As with any catastrophe it’s hard to grasp the magnitude of such a loss until it’s broken into heart-sized pieces. We grasp the magnitude of an earthquake by looking into the eyes of an orphan aching for his mother. I feel the loss most keenly when I picture Ryan’s beloved Barney lunchbox or our firstborn’s baby book complete with locks of hair. Why is it that losing “everything” is easier to bear than the thought of Shannon’s indelible etching of “Merry Christmas” in the wood mounting of our bathroom door?
We’ve been in crisis for three years so I’ve had little time to dwell on specifics, but the gaping heartache rarely leaves. I would give anything to know what I know now and go back to the comfort of friends and “normalcy.”
I wonder how we would survive a different tragedy. There’s something unique about losing a home to toxic mold because of the loneliness that stems from the lack of understanding. If your house burns in a fire, you lose everything but insurance generally covers the cost of rebuilding. With most companies, mold is written out of the policy. The financial repercussions pale in comparison to the life-long health implications. Would a tsunami be easier?
I’ve found comfort in the biblical account of Job who lost everything, including his children. My children survived...but my dreams for them died. There have been no boils covering my body—I’ve just had debilitating memory loss. We didn’t lose fields and livestock; we lost 3/4 of an acre. Still, I relate to Job. His friends, after all, blamed him for his disaster. They accused and questioned, just like mine.

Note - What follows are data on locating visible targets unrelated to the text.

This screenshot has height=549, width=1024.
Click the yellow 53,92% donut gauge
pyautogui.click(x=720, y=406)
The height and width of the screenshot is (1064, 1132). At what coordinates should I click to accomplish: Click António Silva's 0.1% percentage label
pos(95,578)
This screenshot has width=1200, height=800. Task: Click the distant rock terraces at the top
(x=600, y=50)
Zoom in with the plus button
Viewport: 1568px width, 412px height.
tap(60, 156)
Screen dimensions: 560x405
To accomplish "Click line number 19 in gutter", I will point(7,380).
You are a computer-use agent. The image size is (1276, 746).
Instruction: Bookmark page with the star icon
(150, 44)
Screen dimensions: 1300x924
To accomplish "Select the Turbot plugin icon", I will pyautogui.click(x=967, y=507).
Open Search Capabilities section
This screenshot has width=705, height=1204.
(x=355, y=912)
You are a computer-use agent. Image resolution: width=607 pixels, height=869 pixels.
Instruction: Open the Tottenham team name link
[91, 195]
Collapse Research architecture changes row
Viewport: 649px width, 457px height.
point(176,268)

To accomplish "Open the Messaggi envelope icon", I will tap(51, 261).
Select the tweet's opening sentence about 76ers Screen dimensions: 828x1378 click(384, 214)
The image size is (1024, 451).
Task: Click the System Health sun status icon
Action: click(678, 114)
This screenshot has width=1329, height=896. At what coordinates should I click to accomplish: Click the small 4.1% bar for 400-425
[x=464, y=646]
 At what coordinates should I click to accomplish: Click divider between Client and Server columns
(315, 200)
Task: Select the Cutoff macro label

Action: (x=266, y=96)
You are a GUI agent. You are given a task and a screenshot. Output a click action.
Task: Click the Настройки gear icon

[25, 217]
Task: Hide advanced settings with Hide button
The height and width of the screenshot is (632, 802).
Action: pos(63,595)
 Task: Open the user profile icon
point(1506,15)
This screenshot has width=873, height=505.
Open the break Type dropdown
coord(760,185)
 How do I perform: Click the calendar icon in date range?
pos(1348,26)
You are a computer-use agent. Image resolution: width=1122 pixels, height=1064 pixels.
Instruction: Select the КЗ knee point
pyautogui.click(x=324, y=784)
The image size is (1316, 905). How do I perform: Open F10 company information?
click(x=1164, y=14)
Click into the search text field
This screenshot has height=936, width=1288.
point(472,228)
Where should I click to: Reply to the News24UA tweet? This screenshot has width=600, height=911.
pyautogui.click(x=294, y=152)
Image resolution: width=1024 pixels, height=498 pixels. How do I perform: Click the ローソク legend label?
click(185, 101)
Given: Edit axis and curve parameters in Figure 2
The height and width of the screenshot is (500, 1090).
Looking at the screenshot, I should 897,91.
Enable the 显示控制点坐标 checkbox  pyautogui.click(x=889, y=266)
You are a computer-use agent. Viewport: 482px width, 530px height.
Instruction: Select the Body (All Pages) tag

Perhaps my greatest comfort has been the epic character of Frodo in Lord of the Rings. Frodo is given a task. Little does he know the magnitude of what has been asked of him. His first step is to leave the comfort of the Shire. The further he gets, the more difficult life becomes:
“In that lonely place Frodo for the first time fully realized his homelessness and danger. He wished bitterly that his fortune had left him in the quiet and beloved Shire.”
Many days I wish I were back in my Shire. Perhaps one day I’ll stop looking back. For now I echo these thoughts of Frodo:
“How do you pick up the threads of an old life? How do you go on, when in your heart you begin to understand...there is no going back? There are some things that time cannot mend. Some hurts that go too deep, that have taken hold.”
Despite his misgivings, Frodo moves forward. He has no choice. And neither do I. This is what it means to cope: to take the next step, however small or unknown.
“I wish it need not have happened in my time,” said Frodo.
“So do I,” said Gandalf, “and so do all who live to see such times. But that is not for them to decide. All we have to decide is what to do with the time that is given us.”